→ **Required action**
Reproduce the records that follow without alteration, apart from removing the pictures.

== == ==

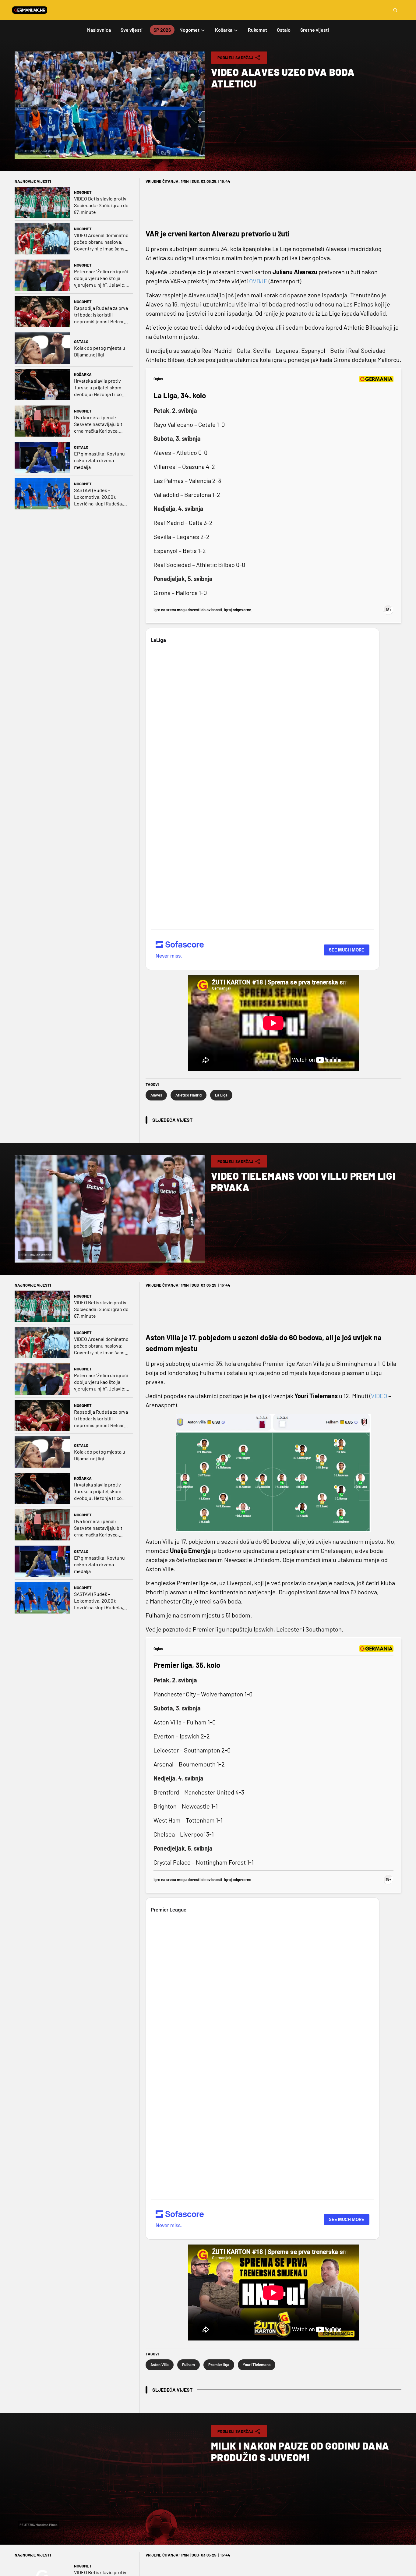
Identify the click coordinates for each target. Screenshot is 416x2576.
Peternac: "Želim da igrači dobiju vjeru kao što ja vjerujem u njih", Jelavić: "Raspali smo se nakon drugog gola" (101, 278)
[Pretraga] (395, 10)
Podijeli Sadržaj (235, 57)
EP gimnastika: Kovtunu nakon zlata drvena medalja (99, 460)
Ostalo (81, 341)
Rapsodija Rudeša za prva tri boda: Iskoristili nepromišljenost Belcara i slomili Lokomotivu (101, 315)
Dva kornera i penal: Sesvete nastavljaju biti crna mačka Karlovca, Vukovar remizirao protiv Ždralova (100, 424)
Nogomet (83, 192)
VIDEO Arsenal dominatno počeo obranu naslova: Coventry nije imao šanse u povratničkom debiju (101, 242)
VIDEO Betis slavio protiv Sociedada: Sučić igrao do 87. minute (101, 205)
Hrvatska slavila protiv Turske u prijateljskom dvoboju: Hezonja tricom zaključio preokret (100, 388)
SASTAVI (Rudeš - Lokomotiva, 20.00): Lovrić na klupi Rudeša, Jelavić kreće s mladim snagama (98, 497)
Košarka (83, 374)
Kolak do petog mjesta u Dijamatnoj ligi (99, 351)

== == ==

→ **Problem solution**
Identify the click coordinates for each target. Screenshot is 416x2576.
Peternac: "Želim da igrači dobiju vjeru kao što ja vjerujem u njih", Jelavić: "Raspali smo se nakon drugog gola" (101, 278)
[Pretraga] (395, 10)
Podijeli Sadržaj (235, 57)
EP gimnastika: Kovtunu nakon zlata drvena medalja (99, 460)
Ostalo (81, 341)
Rapsodija Rudeša za prva tri boda: Iskoristili nepromišljenost Belcara i slomili Lokomotivu (101, 315)
Dva kornera i penal: Sesvete nastavljaju biti crna mačka Karlovca, Vukovar remizirao protiv Ždralova (100, 424)
Nogomet (83, 192)
VIDEO Arsenal dominatno počeo obranu naslova: Coventry nije imao šanse u povratničkom debiju (101, 242)
VIDEO Betis slavio protiv Sociedada: Sučić igrao do 87. minute (101, 205)
Hrvatska slavila protiv Turske u prijateljskom dvoboju: Hezonja tricom zaključio preokret (100, 388)
SASTAVI (Rudeš - Lokomotiva, 20.00): Lovrić na klupi Rudeša, Jelavić kreće s mladim snagama (98, 497)
Košarka (83, 374)
Kolak do petog mjesta u Dijamatnoj ligi (99, 351)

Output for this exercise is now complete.